Clustering for utility assessment of anonymized data
Conference
64th ISI World Statistics Congress - Ottawa, Canada
Format: CPS Abstract
Keywords: anonymization, cluster-validation, differential privacy
Abstract
Following a previous study (Ferrão et al., 2022b, 2022a) on clustering as auxiliary tool to identify groups of special interest, this work illustrates the application of the methodology to large datasets, increasing both cardinality and dimensionality. Several anonymized clustering scenarios are compared with the original data cluster solution. Differential privacy is applied as data anonymization process.
We propose a data utility assessment based on the agreement between the original data structure and the anonymized structures.
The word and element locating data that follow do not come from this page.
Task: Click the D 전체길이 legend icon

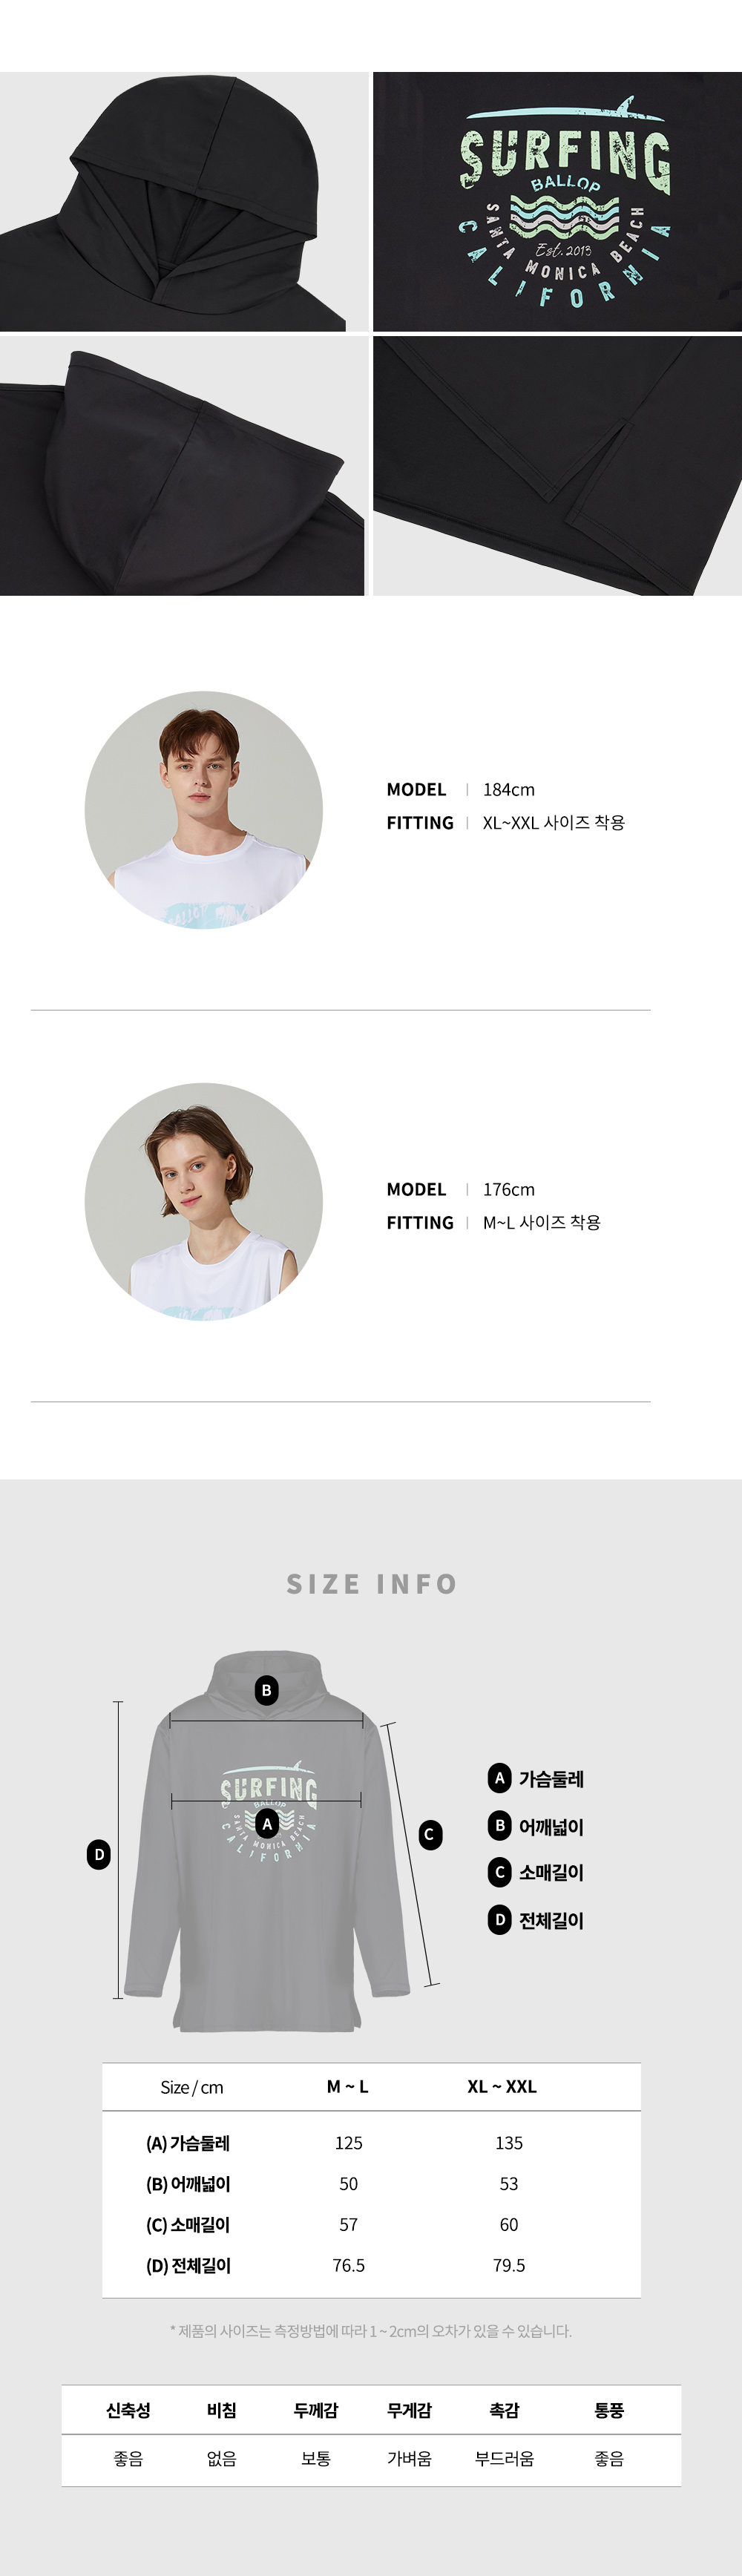Action: point(500,1919)
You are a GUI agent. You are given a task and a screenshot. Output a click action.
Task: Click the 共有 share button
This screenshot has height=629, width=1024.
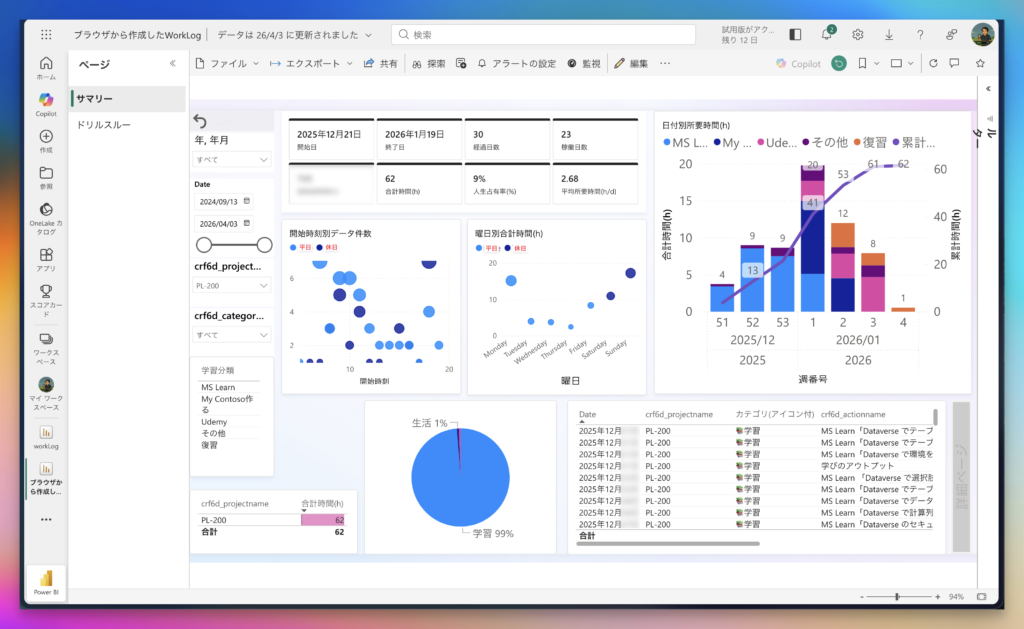(x=381, y=63)
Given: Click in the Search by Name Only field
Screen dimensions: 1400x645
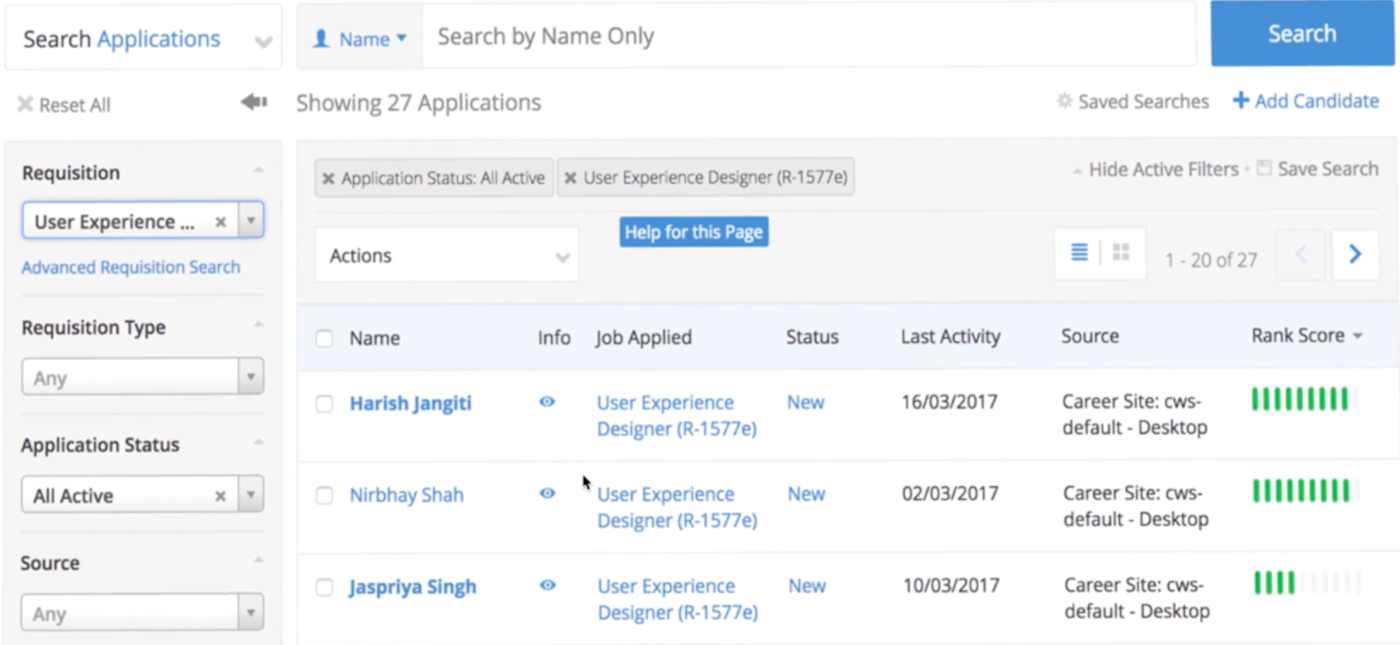Looking at the screenshot, I should click(x=809, y=36).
Data utility is quantified by standard metrics, characteristics of the groups obtained, and other statistics.
We use partitional clustering and hierarchical clustering algorithms as gold standard. Several clustering validity indices are analyzed to understand to what extent the data structure is preserved.
This is a work in progress. Promising results have been obtained so far. The preliminary findings suggest that more records offer greater data structure resilience.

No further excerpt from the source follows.